§ **Requirements**
Could you write out, word for word, the part of the GPS navigation article below that starts with "In those early" and goes on through "one's approximate position."?

§ **Source excerpt**
A pilot comes down to earth and finds that GPS is just as great for getting around on wheels.

By Beverly Howard

 I grew up in an aviation family and can even remember my first flight as a toddler in the mid- 1940's, visually recalling that the plane was a twin-engined World War II Cessna, nicknamed "The Bamboo Bomber." Even before I started elementary school, I was serving as a navigator on cross country flights with my father.

 In those early years, radio navigation aids gave directional information only. There was no way to get distances to and from any point. The best way to figure this out was to know exactly in which direction you were headed and exactly how fast you were traveling. From that information, along with your starting point and elapsed time in the air, you could figure out where you were, approximately. Getting direction information from two or more radio aids could then be used to confirm one's approximate position.

 It was not uncommon for my father and me to climb above a solid layer of clouds and cruise for five hours or more. When we descended through the clouds we felt pretty good if we were within several miles of our calculated position.
 
 

Things Have Changed
Most recently the widespread availability of Global Positioning System (GPS) units has changed the way I navigate both in the air and on the ground.

My early experiences in navigating have given me a real appreciation of these new tools. In short, they blow me away. I am having a blast playing and traveling with GPS technology. What also amazes me is the price for something as useful as a GPS unit. Today, the average person can walk into a sporting goods store, hand over $200 and walk out with a palm-sized device that will locate itself anywhere on the planet, give or take 50 feet.

A Variety of GPS Units
Basically, GPS units "know" where they are on the earth by collecting signals from a constantly changing "cloud" of satellites that circle the earth in polar orbits. How they show you what they know determines the nature of a particular unit. There are currently three different types of GPS units.

 1. Self-contained GPS units have all the electronics, the antenna and the display in one unit. They're small and the display, though readable, is small.

2. Mounted units consist of a master display unit inside a vehicle and an external antenna. Such a system might be installed on a boat, car or truck.

3. Units with no display capabilities pass along what they know to a computer that has special software installed. The software displays the information on a large screen, usually in the form of a point on a map.

 Many, but not all, of the commonly available handheld units have serial ports that will let you hook them up to a computer.

 The handheld units have the advantage of being very portable and, in most cases, they are weatherproof. On the other hand such units sacrifice flexibility and display capabilities. In addition the handheld units with displays cost significantly more than units with only a serial port. One manufacturer deliberately disables lower priced units so they won't work properly if you move faster than 90 mph. This is supposed to motivate you to purchase an "aviation capable" unit.

§ **Provided material**
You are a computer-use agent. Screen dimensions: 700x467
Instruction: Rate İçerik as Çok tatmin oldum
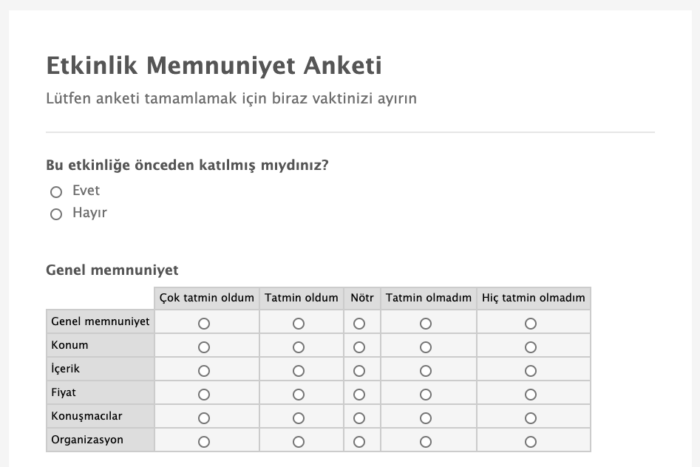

§ **Answer in full**
In those early years, radio navigation aids gave directional information only. There was no way to get distances to and from any point. The best way to figure this out was to know exactly in which direction you were headed and exactly how fast you were traveling. From that information, along with your starting point and elapsed time in the air, you could figure out where you were, approximately. Getting direction information from two or more radio aids could then be used to confirm one's approximate position.